Perfectionism Destroys Intimacy
I’m not just talking about bedroom time with your beloved. I’m talking about a kind familiarity with your friends, your children, your coworkers, and anyone else in your circles. Because if unachieveable expectations are the norm for me, you can be sure that they are my norm for everyone else, too. And that means feelings of judgment, disappointment, frustration, and even anger and resentment when they don’t speak/live/do the way I think they should.
So, how do I stop this harmful impulse?
I’ve been noticing and contemplating my perfectionistic tendencies for many years now, and from my
experience, two powerful practices to counter them are Loving-Kindness meditation and Self-Compassion practices.
Loving-Kindness, or Metta, is a meditation practice that involves well-wishing for different people who evoke different sentiments in you including love, neutral feelings, and strong dislike or hatred. It also includes wishing yourself and all living beings the same goodwill. This simple yet profound practice invites us to wish ourselves and others to be happy, healthy, safe, and at peace. It’s very uncommon for perfectionists to wish these types of things for themselves; we are more likely to criticize or demean ourselves because we will never be perfect. Loving-Kindness overwrites thoughts of unworthiness.
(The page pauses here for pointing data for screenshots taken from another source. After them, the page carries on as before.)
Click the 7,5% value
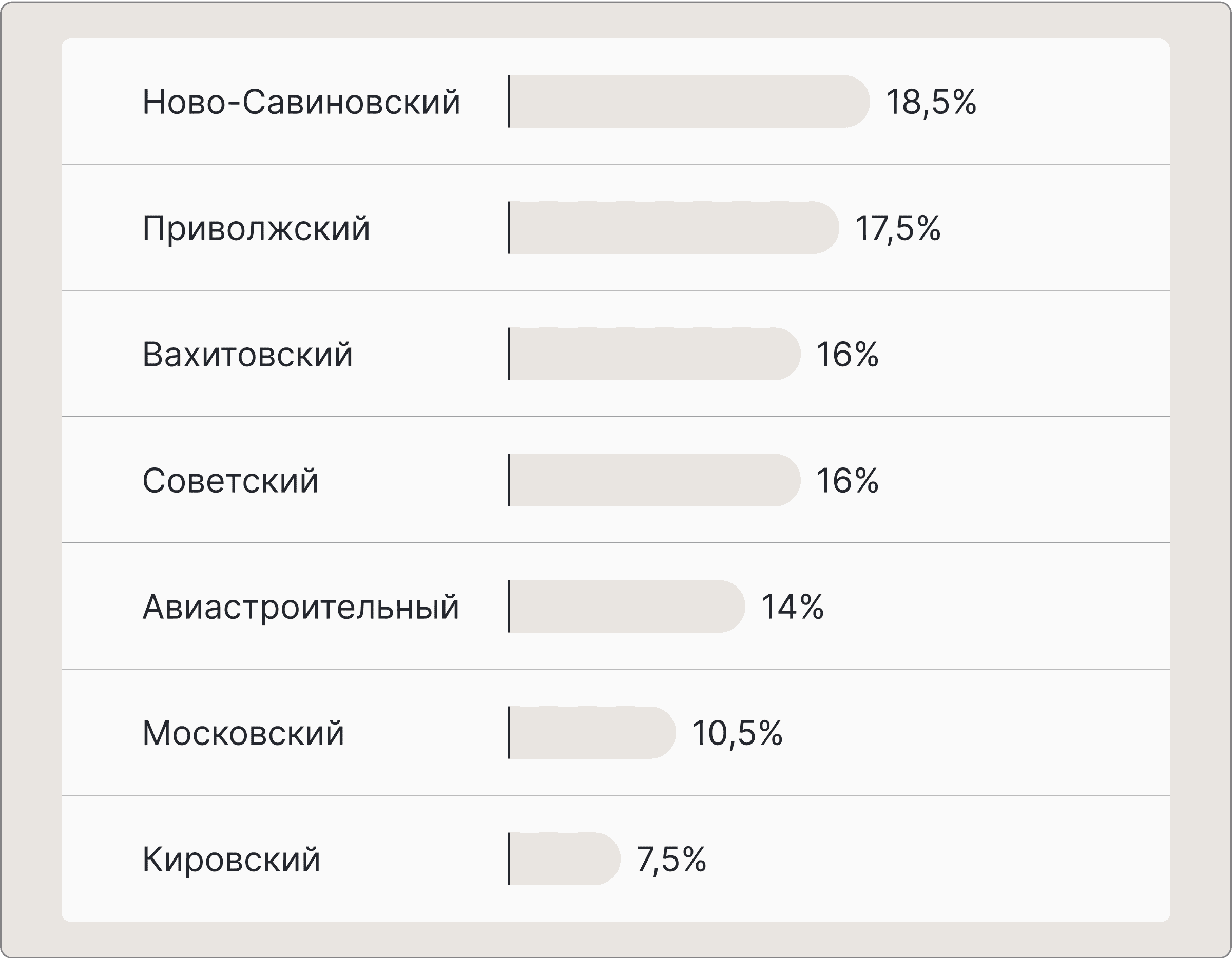The image size is (1232, 958). [671, 860]
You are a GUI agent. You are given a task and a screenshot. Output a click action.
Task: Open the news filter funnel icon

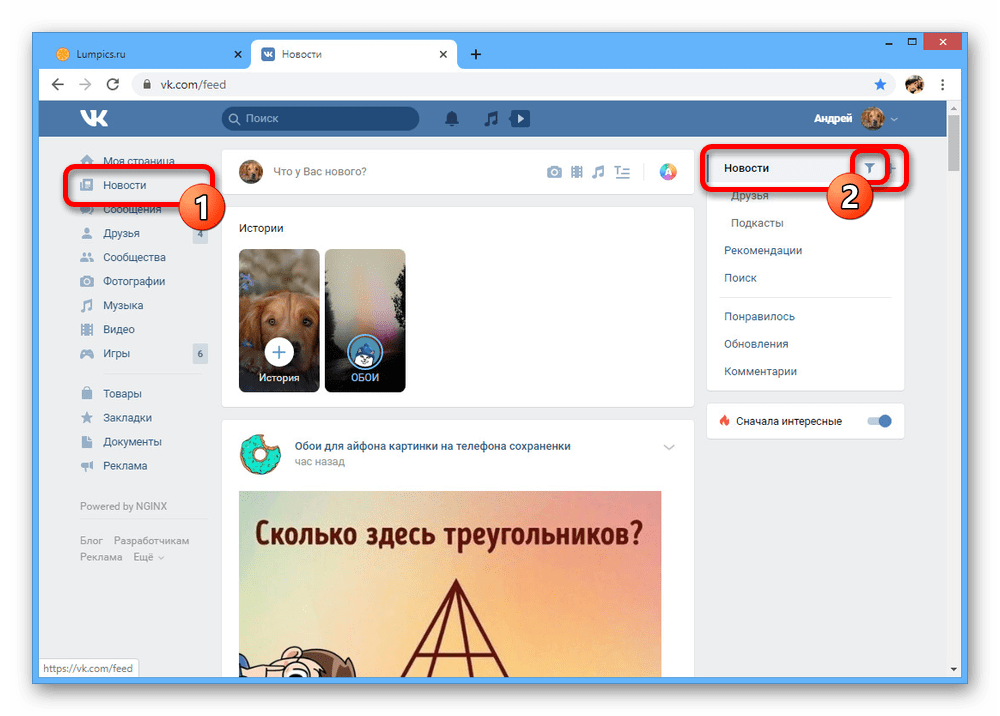[x=869, y=168]
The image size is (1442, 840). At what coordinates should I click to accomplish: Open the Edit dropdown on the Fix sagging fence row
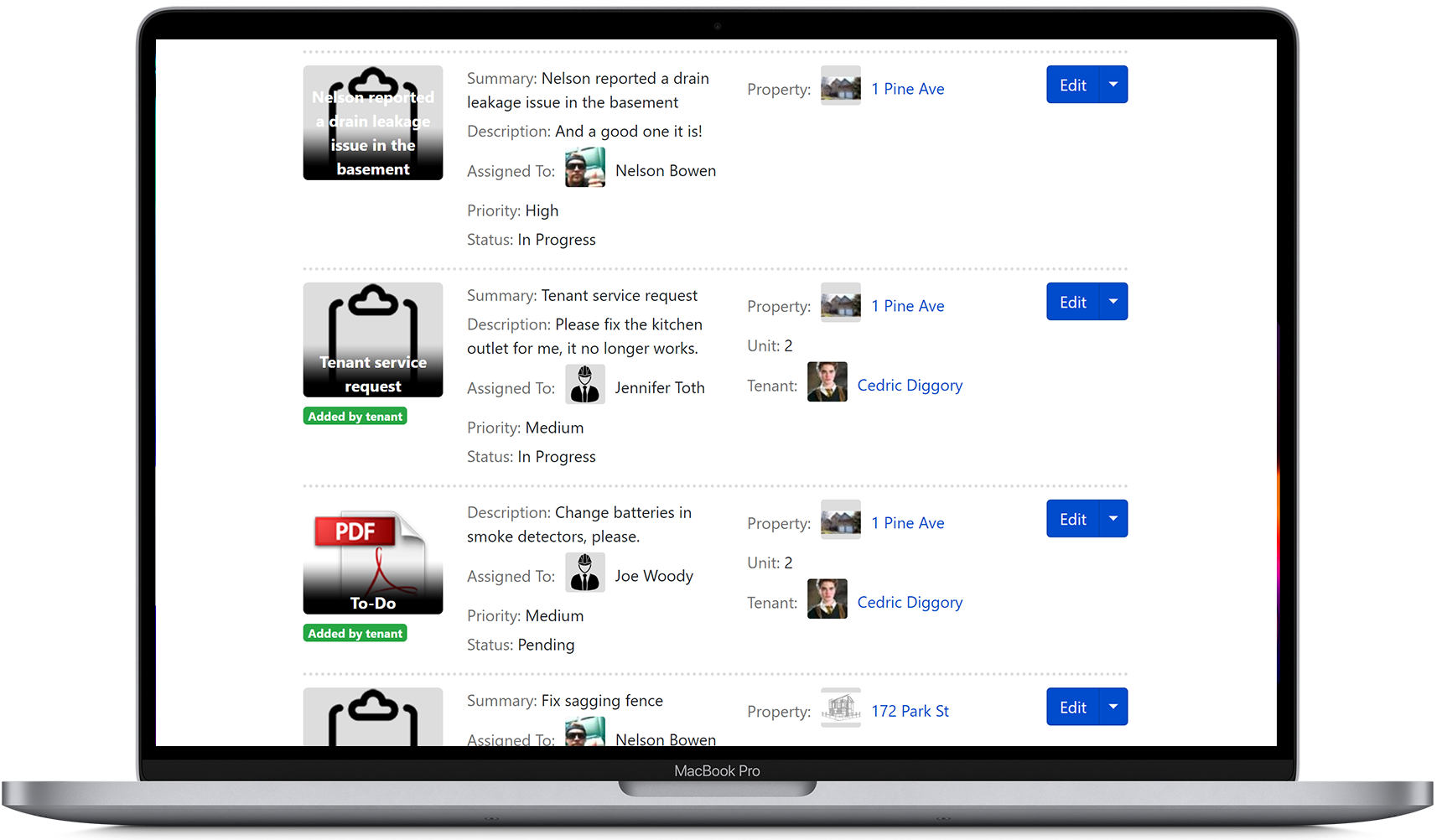1113,707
Self-compassion practices that have worked well for me include soothing touch (my go-to’s are cradling my face with my palms or placing my hands over my heart) and affectionate speech. Sometimes just taking a deep breath and saying out loud, “Jeni, you’re doing the best that you can right now,” can be exactly what I need to settle my anxious mind and relax my muscles a bit.
The invitation is always open to try these things for yourself. I encourage you to be curious about your motivations behind your over-achieving or rigid tendencies, and to begin noticing how perfectionism makes you feel inside. To me, it’s very hard, tight, contracting, and hot. Definitely not pleasant. If you begin to feel that in you, see if you can breathe a little into the tightness, soften your edges a bit, and practice letting go of “mistakes”.
We are here to learn and grow; not to perform. There is no finish line, unless you count death (which I don’t). So, let’s learn together to embrace our skills and talents as well as our shortcomings. You never know what kind of beauty might unfold—and you will almost certainly sleep better!